[What this task involves]:
Rewrite the material below so that each "Where should I click to" becomes "Where do I click to", leaving every other part as it stands.

Begin Records for the task

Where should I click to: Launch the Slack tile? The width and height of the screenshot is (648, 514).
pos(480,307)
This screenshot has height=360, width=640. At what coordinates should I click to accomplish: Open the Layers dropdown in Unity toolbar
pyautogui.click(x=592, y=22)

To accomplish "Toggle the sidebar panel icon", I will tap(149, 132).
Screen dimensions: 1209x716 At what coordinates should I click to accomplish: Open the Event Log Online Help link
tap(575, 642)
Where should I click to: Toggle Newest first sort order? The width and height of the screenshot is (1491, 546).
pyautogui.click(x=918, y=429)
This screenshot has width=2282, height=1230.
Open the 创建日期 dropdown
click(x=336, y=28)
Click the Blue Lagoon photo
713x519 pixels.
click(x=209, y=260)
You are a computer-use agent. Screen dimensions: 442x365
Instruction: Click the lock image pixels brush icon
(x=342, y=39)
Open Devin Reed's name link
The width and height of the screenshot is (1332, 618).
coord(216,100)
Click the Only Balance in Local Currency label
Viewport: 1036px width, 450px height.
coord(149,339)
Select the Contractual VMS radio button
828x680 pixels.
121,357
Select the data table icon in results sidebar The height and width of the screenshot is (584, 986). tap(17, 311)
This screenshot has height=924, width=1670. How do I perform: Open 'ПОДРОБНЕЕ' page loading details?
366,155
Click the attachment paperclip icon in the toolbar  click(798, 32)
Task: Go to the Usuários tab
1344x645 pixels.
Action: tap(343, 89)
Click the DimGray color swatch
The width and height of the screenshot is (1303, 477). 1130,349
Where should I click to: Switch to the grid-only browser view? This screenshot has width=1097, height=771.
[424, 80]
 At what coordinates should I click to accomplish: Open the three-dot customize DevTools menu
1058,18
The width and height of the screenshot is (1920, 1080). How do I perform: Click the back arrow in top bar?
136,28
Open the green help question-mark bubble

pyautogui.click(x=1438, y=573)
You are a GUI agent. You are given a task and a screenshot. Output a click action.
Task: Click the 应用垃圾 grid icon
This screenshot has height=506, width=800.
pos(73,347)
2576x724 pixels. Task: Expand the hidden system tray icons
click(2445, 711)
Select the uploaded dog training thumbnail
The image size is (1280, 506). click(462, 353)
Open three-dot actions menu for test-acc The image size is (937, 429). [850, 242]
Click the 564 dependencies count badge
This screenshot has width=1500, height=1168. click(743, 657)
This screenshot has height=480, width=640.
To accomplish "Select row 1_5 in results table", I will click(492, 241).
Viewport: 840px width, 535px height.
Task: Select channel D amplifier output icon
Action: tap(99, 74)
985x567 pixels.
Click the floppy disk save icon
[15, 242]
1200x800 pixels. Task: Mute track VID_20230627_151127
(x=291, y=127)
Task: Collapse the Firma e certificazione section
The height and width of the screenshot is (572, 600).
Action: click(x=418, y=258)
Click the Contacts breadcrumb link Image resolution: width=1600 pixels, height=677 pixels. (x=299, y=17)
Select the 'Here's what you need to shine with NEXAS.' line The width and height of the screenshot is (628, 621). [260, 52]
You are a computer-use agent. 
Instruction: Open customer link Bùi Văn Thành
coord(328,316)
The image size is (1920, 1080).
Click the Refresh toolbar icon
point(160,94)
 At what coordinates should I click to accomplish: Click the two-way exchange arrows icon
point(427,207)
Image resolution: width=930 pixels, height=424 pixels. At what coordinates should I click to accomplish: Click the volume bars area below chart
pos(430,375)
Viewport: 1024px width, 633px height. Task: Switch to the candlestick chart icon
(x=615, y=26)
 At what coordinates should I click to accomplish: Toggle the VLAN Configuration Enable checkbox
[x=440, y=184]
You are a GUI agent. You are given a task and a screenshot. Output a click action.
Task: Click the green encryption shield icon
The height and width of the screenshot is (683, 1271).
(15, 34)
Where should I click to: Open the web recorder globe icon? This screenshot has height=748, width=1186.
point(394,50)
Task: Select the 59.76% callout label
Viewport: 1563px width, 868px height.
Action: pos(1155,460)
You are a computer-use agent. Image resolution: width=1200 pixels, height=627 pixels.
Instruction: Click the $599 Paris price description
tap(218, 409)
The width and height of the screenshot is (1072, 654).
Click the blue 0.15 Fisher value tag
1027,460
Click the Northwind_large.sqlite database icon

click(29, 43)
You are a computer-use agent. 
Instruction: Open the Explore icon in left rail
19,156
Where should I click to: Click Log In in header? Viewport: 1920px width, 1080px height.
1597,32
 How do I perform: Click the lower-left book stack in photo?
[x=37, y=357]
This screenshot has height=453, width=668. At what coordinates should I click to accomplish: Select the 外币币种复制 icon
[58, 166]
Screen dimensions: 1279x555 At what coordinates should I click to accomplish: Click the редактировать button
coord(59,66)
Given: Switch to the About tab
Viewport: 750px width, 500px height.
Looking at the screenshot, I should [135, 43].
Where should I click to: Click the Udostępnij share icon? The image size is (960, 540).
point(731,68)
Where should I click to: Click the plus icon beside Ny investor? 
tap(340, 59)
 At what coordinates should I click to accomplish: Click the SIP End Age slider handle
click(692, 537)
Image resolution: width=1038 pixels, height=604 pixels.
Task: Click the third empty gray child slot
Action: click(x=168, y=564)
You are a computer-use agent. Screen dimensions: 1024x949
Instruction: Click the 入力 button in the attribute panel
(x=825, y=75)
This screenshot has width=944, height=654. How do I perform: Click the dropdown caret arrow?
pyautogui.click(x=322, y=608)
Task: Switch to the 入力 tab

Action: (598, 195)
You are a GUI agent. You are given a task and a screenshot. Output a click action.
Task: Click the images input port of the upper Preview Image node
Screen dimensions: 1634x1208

End Records for the task

[Output]:
Where do I click to: Launch the Slack tile? The width and height of the screenshot is (648, 514).
pos(480,307)
This screenshot has height=360, width=640. At what coordinates should I click to accomplish: Open the Layers dropdown in Unity toolbar
pyautogui.click(x=592, y=22)

To accomplish "Toggle the sidebar panel icon", I will tap(149, 132).
Screen dimensions: 1209x716 At what coordinates should I click to accomplish: Open the Event Log Online Help link
tap(575, 642)
Where do I click to: Toggle Newest first sort order? The width and height of the screenshot is (1491, 546).
pyautogui.click(x=918, y=429)
This screenshot has width=2282, height=1230.
Open the 创建日期 dropdown
click(x=336, y=28)
Click the Blue Lagoon photo
713x519 pixels.
click(x=209, y=260)
You are a computer-use agent. Screen dimensions: 442x365
Instruction: Click the lock image pixels brush icon
(x=342, y=39)
Open Devin Reed's name link
The width and height of the screenshot is (1332, 618).
coord(216,100)
Click the Only Balance in Local Currency label
Viewport: 1036px width, 450px height.
coord(149,339)
Select the Contractual VMS radio button
828x680 pixels.
121,357
Select the data table icon in results sidebar The height and width of the screenshot is (584, 986). tap(17, 311)
This screenshot has height=924, width=1670. How do I perform: Open 'ПОДРОБНЕЕ' page loading details?
366,155
Click the attachment paperclip icon in the toolbar  click(798, 32)
Task: Go to the Usuários tab
1344x645 pixels.
Action: tap(343, 89)
Click the DimGray color swatch
The width and height of the screenshot is (1303, 477). 1130,349
Where do I click to: Switch to the grid-only browser view? This screenshot has width=1097, height=771.
[424, 80]
 At what coordinates should I click to accomplish: Open the three-dot customize DevTools menu
1058,18
The width and height of the screenshot is (1920, 1080). How do I perform: Click the back arrow in top bar?
136,28
Open the green help question-mark bubble

pyautogui.click(x=1438, y=573)
You are a GUI agent. You are given a task and a screenshot. Output a click action.
Task: Click the 应用垃圾 grid icon
This screenshot has height=506, width=800.
pos(73,347)
2576x724 pixels. Task: Expand the hidden system tray icons
click(2445, 711)
Select the uploaded dog training thumbnail
The image size is (1280, 506). click(462, 353)
Open three-dot actions menu for test-acc The image size is (937, 429). [850, 242]
Click the 564 dependencies count badge
This screenshot has width=1500, height=1168. click(743, 657)
This screenshot has height=480, width=640.
To accomplish "Select row 1_5 in results table", I will click(492, 241).
Viewport: 840px width, 535px height.
Task: Select channel D amplifier output icon
Action: tap(99, 74)
985x567 pixels.
Click the floppy disk save icon
[15, 242]
1200x800 pixels. Task: Mute track VID_20230627_151127
(x=291, y=127)
Task: Collapse the Firma e certificazione section
The height and width of the screenshot is (572, 600).
Action: click(x=418, y=258)
Click the Contacts breadcrumb link Image resolution: width=1600 pixels, height=677 pixels. (x=299, y=17)
Select the 'Here's what you need to shine with NEXAS.' line The width and height of the screenshot is (628, 621). [260, 52]
You are a computer-use agent. 
Instruction: Open customer link Bùi Văn Thành
coord(328,316)
The image size is (1920, 1080).
Click the Refresh toolbar icon
point(160,94)
 At what coordinates should I click to accomplish: Click the two-way exchange arrows icon
point(427,207)
Image resolution: width=930 pixels, height=424 pixels. At what coordinates should I click to accomplish: Click the volume bars area below chart
pos(430,375)
Viewport: 1024px width, 633px height. Task: Switch to the candlestick chart icon
(x=615, y=26)
 At what coordinates should I click to accomplish: Toggle the VLAN Configuration Enable checkbox
[x=440, y=184]
You are a GUI agent. You are given a task and a screenshot. Output a click action.
Task: Click the green encryption shield icon
The height and width of the screenshot is (683, 1271).
(15, 34)
Where do I click to: Open the web recorder globe icon? This screenshot has height=748, width=1186.
point(394,50)
Task: Select the 59.76% callout label
Viewport: 1563px width, 868px height.
Action: pos(1155,460)
You are a computer-use agent. Image resolution: width=1200 pixels, height=627 pixels.
Instruction: Click the $599 Paris price description
tap(218, 409)
The width and height of the screenshot is (1072, 654).
Click the blue 0.15 Fisher value tag
1027,460
Click the Northwind_large.sqlite database icon

click(29, 43)
You are a computer-use agent. 
Instruction: Open the Explore icon in left rail
19,156
Where do I click to: Click Log In in header? Viewport: 1920px width, 1080px height.
1597,32
 How do I perform: Click the lower-left book stack in photo?
[x=37, y=357]
This screenshot has height=453, width=668. At what coordinates should I click to accomplish: Select the 外币币种复制 icon
[58, 166]
Screen dimensions: 1279x555 At what coordinates should I click to accomplish: Click the редактировать button
coord(59,66)
Given: Switch to the About tab
Viewport: 750px width, 500px height.
Looking at the screenshot, I should [135, 43].
Where do I click to: Click the Udostępnij share icon? The image size is (960, 540).
point(731,68)
Where do I click to: Click the plus icon beside Ny investor? 
tap(340, 59)
 At what coordinates should I click to accomplish: Click the SIP End Age slider handle
click(692, 537)
Image resolution: width=1038 pixels, height=604 pixels.
Task: Click the third empty gray child slot
Action: click(x=168, y=564)
You are a computer-use agent. Screen dimensions: 1024x949
Instruction: Click the 入力 button in the attribute panel
(x=825, y=75)
This screenshot has width=944, height=654. How do I perform: Click the dropdown caret arrow?
pyautogui.click(x=322, y=608)
Task: Switch to the 入力 tab

Action: (598, 195)
You are a GUI agent. You are given a task and a screenshot. Output a click action.
Task: Click the images input port of the upper Preview Image node
Screen dimensions: 1634x1208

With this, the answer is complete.